It was all meant to be so straightforward. Head to Cornwall, lock the media in a large cupboard, walk round a factory, eat some chips, then stand in front of some TV cameras saying the words "strong and stable leadership" over and over and over and over again.
And it would have been straightforward, but for the minor setback that our Prime Minister cannot eat a chip without displaying utter contempt for everything a chip is and everything a chip stands for.
In Theresa May’s defence, not everyone is so aggressively photographed in the act of chip consumption. It may be that all of us, without even realising, eat our chips while simultaneously staring at them in complete disgust.
Perhaps we are all, at the moment of biting into a chip, so taken by its self-evidently fluffy, fat-embalmed, potatoey deliciousness, that we do not know that are faces become temporarily and involuntarily fixed into a mask of infinite revulsion.
Perhaps it’s personal. Perhaps the chip was a Lib Dem. Perhaps it was a show of defiance from Theresa May. This was her saying: "See this gob. It doesn’t just mouth the words strong and stable leadership over and over and over again. No it doesn’t. It’s going to bloody eat you. That’s what’s happening here."
This was her saying: "Every chip I eat will strengthen my hand in the negotiations with Brussels. If you see anyone else eating a chip, they are undermining their country’s future. Only I get to eat chips. No one else.

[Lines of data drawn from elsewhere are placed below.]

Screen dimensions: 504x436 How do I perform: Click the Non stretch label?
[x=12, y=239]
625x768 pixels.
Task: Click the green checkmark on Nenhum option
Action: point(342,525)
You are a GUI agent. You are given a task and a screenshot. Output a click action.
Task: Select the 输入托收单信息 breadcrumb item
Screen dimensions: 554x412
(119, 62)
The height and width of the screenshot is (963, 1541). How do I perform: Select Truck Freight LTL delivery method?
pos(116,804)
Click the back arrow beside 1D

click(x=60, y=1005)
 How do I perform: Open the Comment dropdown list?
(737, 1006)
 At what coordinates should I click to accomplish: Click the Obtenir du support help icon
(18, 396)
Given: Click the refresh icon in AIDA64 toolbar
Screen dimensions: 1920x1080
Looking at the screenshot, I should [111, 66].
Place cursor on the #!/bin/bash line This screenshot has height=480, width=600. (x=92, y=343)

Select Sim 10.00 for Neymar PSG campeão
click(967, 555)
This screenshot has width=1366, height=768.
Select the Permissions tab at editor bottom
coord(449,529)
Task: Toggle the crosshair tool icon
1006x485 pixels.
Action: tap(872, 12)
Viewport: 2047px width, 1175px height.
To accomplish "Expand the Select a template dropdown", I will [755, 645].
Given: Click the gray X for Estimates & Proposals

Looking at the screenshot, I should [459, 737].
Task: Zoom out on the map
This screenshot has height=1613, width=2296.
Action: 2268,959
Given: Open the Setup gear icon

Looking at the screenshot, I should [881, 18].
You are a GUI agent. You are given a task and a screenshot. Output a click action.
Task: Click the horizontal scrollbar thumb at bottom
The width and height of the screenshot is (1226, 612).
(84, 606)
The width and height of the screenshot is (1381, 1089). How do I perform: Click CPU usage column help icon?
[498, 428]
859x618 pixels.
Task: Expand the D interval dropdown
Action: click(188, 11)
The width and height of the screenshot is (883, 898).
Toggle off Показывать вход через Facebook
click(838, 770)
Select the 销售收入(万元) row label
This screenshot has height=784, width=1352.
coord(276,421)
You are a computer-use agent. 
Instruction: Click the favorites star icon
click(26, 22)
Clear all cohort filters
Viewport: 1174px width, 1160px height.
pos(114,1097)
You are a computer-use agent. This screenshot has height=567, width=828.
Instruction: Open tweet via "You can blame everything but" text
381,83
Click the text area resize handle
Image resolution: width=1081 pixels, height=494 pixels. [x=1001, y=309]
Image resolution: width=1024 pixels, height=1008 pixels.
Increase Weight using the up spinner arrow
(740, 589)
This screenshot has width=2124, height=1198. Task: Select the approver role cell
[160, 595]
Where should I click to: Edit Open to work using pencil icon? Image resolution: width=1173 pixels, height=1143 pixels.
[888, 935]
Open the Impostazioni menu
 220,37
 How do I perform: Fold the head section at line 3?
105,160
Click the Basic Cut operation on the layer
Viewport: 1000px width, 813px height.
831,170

And don’t forget, in Brussels, they put mayonnaise on these, the sick, disgusting perverts."
Still, lesson learned. There is no confirmed evidence that in her brief trip to a chippy in a Cornish fishing village, the Prime Minister either met or spoke to a normal, member of the public. But the trio of chip pictures will be enough.
Tomorrow morning, expect her to be re-hermetically sealed in some factory or other nowhere near you.